If they don’t pay their $53K property tax bill, they can’t renew their liquor license

    For the second time in as many years, Crookston Inn & Convention Center owners Todd and Nicole Jacobson are facing a property tax bill that they can’t cover, and they’re requesting some assistance in the form of a refinanced loan from the City of Crookston.

    Friday, the City’s Development Policy & Review Committee unanimously approved the request, citing the Jacobsons’ spotless record when it comes to making payments on their loans through the City as well as CHEDA. In addition to lending them additional money to bring their unpaid principle balance from $82,000 to $140,000, the committee also extended the repayment window from five years to 10 years. The Jacobsons did not request the latter, but committee members, in a discussion with CHEDA Executive Director Craig Hoiseth and City Administrator Shannon Stassen, concluded that the five-year repayment period is possibly too aggressive, even though the Jacobsons always make their payments. By extending the repayment period, the thinking is, the Jacobsons will have more cash in their pockets that they can put toward their property tax bill.

    City Finance Director Angel Weasner said the Jacobsons haven’t officially completed their application for refinancing, but that’s expected to happen soon. The City already has their up-to-date financial information, she added, so the actual application process should be pretty simple.

    The Jacobsons have addressed City officials before, lamenting business property taxes that they’ve said are overburdensome. Their property tax bill for 2017 is around $53,000.

    Not paying their property taxes could be catastrophic to a business like the Crookston Inn, Hoiseth said, because if they don’t pay they are prohibited from renewing their liquor license.

    As he’s said on multiple occasions in the past, Hoiseth said the Crookston lodging community faces annual challenges.

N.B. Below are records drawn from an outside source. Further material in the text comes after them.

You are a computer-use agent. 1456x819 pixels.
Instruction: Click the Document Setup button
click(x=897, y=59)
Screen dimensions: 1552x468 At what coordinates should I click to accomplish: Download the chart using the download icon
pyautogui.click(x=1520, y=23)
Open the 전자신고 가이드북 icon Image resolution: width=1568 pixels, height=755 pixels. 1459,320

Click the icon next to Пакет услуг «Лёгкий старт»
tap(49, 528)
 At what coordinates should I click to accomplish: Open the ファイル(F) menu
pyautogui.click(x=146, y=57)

And, he added, the 2017 construction season was a bit “milder” than usual, meaning fewer workers working on projects in the area spent nights at Crookston hotels and motels. Hoiseth did offer a bit of hope, though, saying that the Canadian dollar is rebounding and sports tourism efforts in Crookston are having an impact, mostly through increased participation in youth hockey tournaments at Crookston Sports Center.

    In addition to their track record of making payment, the committee was inclined to help the Jacobsons out mostly because of how important the Crookston Inn is to the community, and how hard they’re working to be successful over the long term.

    “Their restaurant and lounge, they do pretty well, and their convention space is really special and they do a great job, but it’s a lot of space to consistently book to capacity,” Hoiseth explained. “But filling their rooms, that’s how they’re going to pay the bills. …They’re smart business people, they maybe just didn’t fully realize the challenges of the lodging industry in Crookston when they started.”

    Hoiseth also noted that he met with the Jacobsons’ primary lender in Grand Forks, and he was given the impression during that discussion that if the City and/or CHEDA did not assist the Jacobsons in the form of some modified loan terms “it would send a strong message that the City is not willing to support” the Jacobsons. “They’re watching us and what we do,” he said.

    Hoiseth added that the Jacobsons’ efforts at the Crookston Inn amount to a “good story” to tell about the local business community. “We maybe don’t think about it much, but they are a job hub, too; their payroll is a significant line item,” he said. “I applaud this committee for your vision on this.”

    “It’s quite an undertaking they took on when they bought that place,” Ward 1 Council Member Jake Fee added. “They’re trying as hard as they can make a go of it.”